• [What the task asks]: Please reproduce the listing word for word, beginning with its first line and going on through the line containing "[x=24, y=116]", and leave the pictures out of your copy.

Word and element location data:
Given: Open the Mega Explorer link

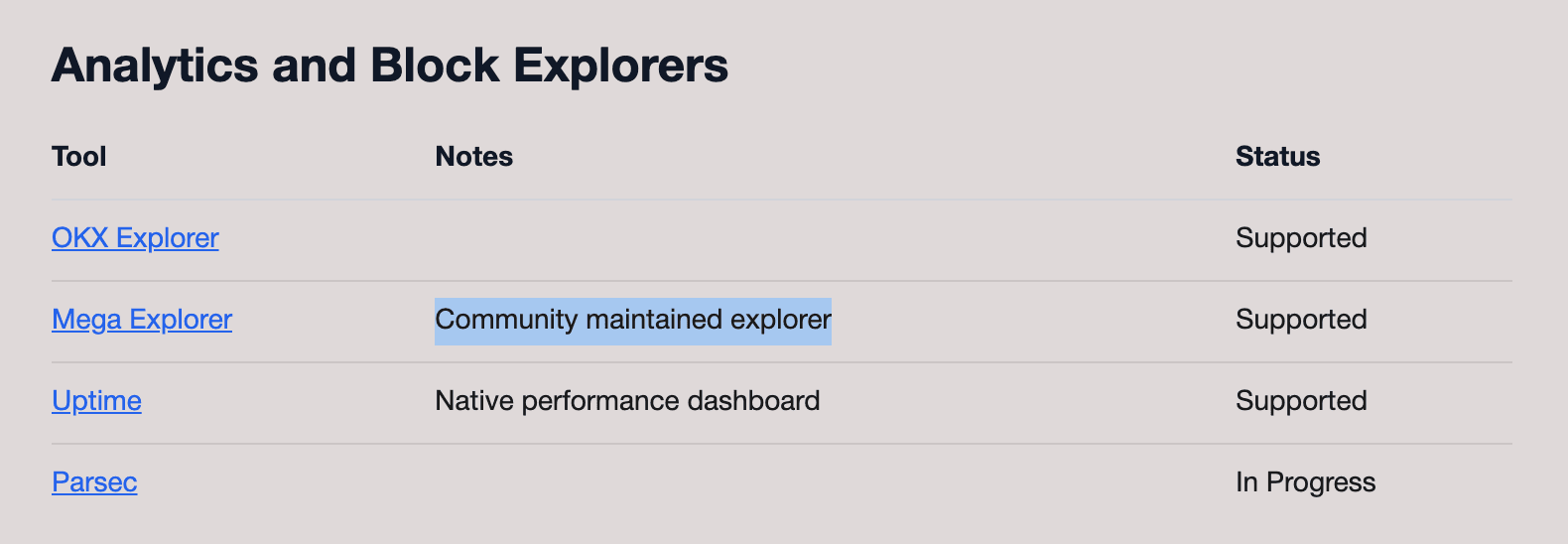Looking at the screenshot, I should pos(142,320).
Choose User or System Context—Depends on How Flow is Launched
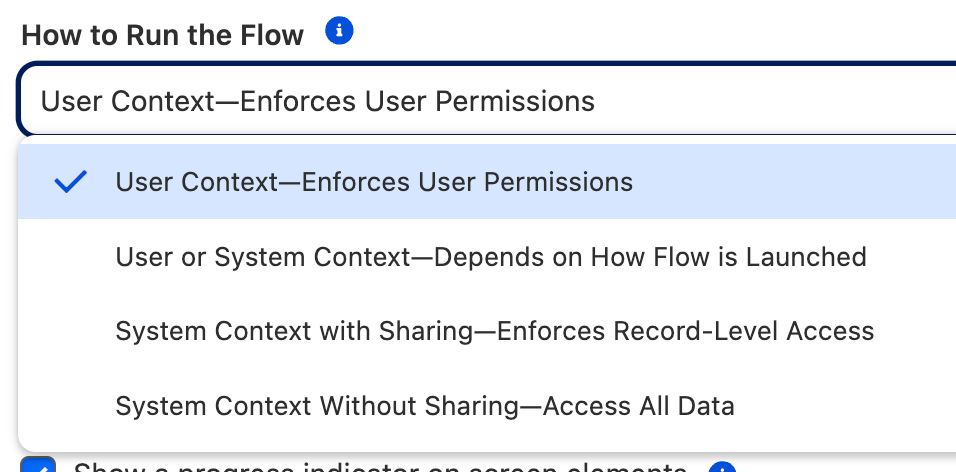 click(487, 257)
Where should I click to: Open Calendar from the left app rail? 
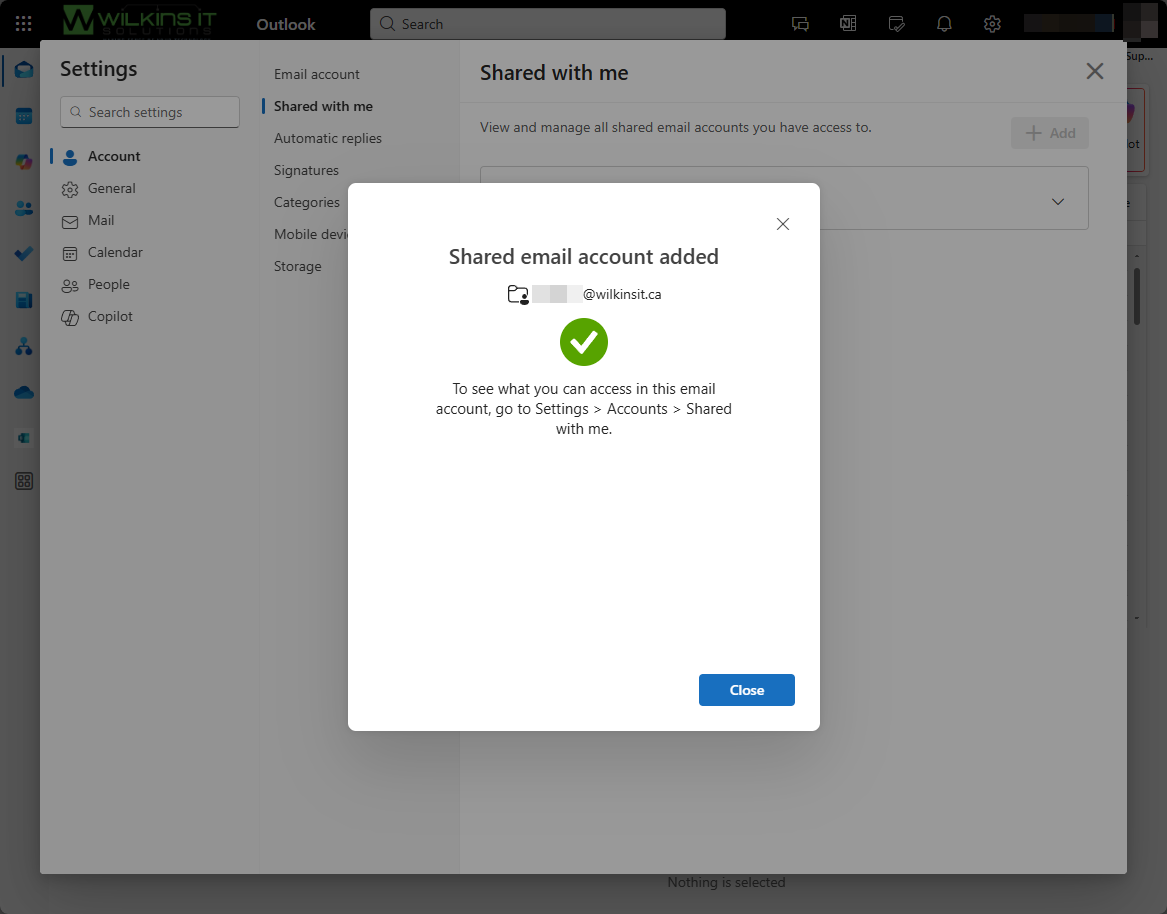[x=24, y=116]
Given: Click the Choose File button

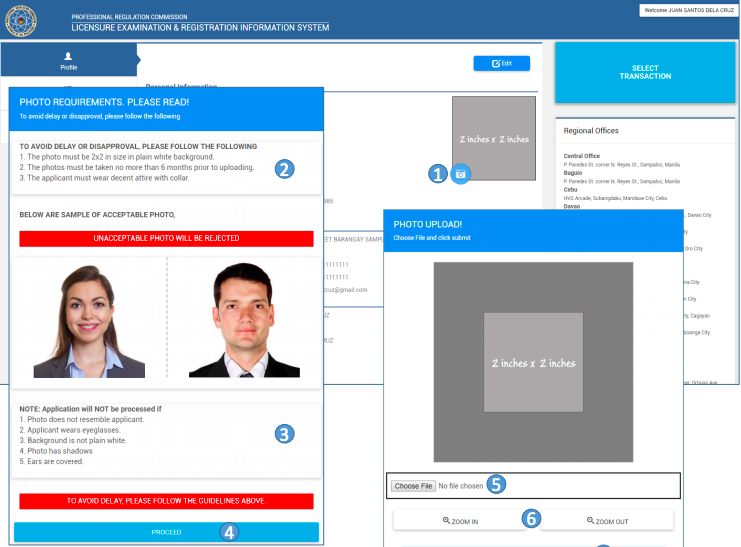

• [Correct answer]:
Given: Open the Mega Explorer link

Looking at the screenshot, I should pos(142,320).
Choose User or System Context—Depends on How Flow is Launched
 click(487, 257)
Where should I click to: Open Calendar from the left app rail? 
[x=24, y=116]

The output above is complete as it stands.